Required work: Only the final stretch of lines is needed: output exactly the line containing "This screenshot has width=1078, height=608." and all lines following it in the listing below.

Material for this task:

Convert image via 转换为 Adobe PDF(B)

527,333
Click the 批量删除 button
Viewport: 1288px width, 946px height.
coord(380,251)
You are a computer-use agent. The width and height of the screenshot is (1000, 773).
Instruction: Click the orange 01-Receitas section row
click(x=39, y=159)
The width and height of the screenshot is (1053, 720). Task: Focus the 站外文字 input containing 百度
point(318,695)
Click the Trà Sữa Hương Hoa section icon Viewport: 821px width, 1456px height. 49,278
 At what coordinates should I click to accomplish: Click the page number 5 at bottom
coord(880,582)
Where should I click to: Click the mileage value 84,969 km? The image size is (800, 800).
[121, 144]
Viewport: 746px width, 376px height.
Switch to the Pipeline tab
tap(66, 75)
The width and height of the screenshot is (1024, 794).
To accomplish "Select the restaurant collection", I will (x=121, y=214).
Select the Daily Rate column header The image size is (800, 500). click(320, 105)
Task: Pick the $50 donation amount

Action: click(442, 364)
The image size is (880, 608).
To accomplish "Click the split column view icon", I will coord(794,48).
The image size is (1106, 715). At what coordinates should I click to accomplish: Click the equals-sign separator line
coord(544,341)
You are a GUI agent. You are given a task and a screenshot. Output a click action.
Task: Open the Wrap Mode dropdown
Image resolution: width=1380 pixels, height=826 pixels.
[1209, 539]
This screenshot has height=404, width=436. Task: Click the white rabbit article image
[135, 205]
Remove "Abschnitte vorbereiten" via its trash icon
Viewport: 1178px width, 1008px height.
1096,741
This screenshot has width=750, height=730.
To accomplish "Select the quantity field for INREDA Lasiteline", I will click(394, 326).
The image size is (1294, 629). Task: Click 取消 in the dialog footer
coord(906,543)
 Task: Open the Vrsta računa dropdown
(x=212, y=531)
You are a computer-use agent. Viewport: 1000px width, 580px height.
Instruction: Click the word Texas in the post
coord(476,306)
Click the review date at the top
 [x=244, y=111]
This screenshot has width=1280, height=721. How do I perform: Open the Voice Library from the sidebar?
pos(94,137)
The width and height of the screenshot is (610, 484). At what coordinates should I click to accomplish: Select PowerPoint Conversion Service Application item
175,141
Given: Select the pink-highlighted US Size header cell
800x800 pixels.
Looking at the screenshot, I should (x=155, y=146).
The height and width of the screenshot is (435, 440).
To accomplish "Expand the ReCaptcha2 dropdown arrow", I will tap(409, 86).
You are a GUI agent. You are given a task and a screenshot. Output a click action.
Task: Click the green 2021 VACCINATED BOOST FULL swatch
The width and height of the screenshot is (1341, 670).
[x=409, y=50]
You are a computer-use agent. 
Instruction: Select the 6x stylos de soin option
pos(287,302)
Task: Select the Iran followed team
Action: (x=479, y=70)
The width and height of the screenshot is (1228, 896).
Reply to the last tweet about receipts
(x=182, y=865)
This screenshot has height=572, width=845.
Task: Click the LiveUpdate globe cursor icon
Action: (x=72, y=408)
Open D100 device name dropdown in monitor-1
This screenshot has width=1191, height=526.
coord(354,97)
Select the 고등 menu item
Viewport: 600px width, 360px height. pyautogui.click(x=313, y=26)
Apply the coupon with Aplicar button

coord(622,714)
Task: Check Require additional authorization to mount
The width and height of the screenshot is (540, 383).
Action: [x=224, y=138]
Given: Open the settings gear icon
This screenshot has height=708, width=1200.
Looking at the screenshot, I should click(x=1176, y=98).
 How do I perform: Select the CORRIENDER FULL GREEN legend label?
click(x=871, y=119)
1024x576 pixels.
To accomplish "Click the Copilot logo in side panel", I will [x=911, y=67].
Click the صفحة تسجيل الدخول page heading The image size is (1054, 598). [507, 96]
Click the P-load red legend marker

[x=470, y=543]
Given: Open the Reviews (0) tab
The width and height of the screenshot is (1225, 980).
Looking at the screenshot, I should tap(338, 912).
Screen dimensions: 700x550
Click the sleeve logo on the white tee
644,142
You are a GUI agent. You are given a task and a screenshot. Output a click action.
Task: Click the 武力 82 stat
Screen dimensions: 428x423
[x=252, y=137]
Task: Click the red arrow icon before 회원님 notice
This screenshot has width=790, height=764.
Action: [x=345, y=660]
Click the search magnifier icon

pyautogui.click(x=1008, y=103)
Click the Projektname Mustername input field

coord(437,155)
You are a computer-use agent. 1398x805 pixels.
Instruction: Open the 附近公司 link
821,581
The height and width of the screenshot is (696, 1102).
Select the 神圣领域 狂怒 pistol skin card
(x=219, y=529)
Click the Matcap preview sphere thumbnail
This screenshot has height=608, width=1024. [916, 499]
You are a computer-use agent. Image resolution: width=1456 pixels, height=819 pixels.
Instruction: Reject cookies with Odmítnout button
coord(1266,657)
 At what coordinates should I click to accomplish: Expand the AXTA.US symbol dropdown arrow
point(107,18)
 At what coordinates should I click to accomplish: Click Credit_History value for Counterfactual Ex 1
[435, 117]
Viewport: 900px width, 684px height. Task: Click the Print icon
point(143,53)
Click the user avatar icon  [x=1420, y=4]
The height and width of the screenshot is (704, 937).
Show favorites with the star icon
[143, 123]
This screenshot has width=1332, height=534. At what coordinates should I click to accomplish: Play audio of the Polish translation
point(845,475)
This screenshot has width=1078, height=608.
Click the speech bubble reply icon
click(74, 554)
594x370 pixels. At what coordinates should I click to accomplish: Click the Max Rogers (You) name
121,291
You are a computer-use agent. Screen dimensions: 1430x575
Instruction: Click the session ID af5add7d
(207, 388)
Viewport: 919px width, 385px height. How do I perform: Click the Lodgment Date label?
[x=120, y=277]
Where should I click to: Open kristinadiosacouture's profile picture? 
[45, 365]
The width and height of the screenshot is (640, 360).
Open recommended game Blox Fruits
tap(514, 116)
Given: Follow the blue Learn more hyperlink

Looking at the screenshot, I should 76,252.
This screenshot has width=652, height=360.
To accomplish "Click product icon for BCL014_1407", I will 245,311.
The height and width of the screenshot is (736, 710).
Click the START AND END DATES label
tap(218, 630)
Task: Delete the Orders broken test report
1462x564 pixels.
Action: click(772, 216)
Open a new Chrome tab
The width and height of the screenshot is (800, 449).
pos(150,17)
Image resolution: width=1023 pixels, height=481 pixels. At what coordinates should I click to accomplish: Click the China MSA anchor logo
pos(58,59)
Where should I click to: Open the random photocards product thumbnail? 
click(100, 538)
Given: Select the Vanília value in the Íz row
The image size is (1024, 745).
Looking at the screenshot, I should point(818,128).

Answer to this problem:
This screenshot has width=1078, height=608.
Click the speech bubble reply icon
click(74, 554)
594x370 pixels. At what coordinates should I click to accomplish: Click the Max Rogers (You) name
121,291
You are a computer-use agent. Screen dimensions: 1430x575
Instruction: Click the session ID af5add7d
(207, 388)
Viewport: 919px width, 385px height. How do I perform: Click the Lodgment Date label?
[x=120, y=277]
Where should I click to: Open kristinadiosacouture's profile picture? 
[45, 365]
The width and height of the screenshot is (640, 360).
Open recommended game Blox Fruits
tap(514, 116)
Given: Follow the blue Learn more hyperlink

Looking at the screenshot, I should 76,252.
This screenshot has width=652, height=360.
To accomplish "Click product icon for BCL014_1407", I will 245,311.
The height and width of the screenshot is (736, 710).
Click the START AND END DATES label
tap(218, 630)
Task: Delete the Orders broken test report
1462x564 pixels.
Action: click(772, 216)
Open a new Chrome tab
The width and height of the screenshot is (800, 449).
pos(150,17)
Image resolution: width=1023 pixels, height=481 pixels. At what coordinates should I click to accomplish: Click the China MSA anchor logo
pos(58,59)
Where should I click to: Open the random photocards product thumbnail? 
click(100, 538)
Given: Select the Vanília value in the Íz row
The image size is (1024, 745).
Looking at the screenshot, I should point(818,128).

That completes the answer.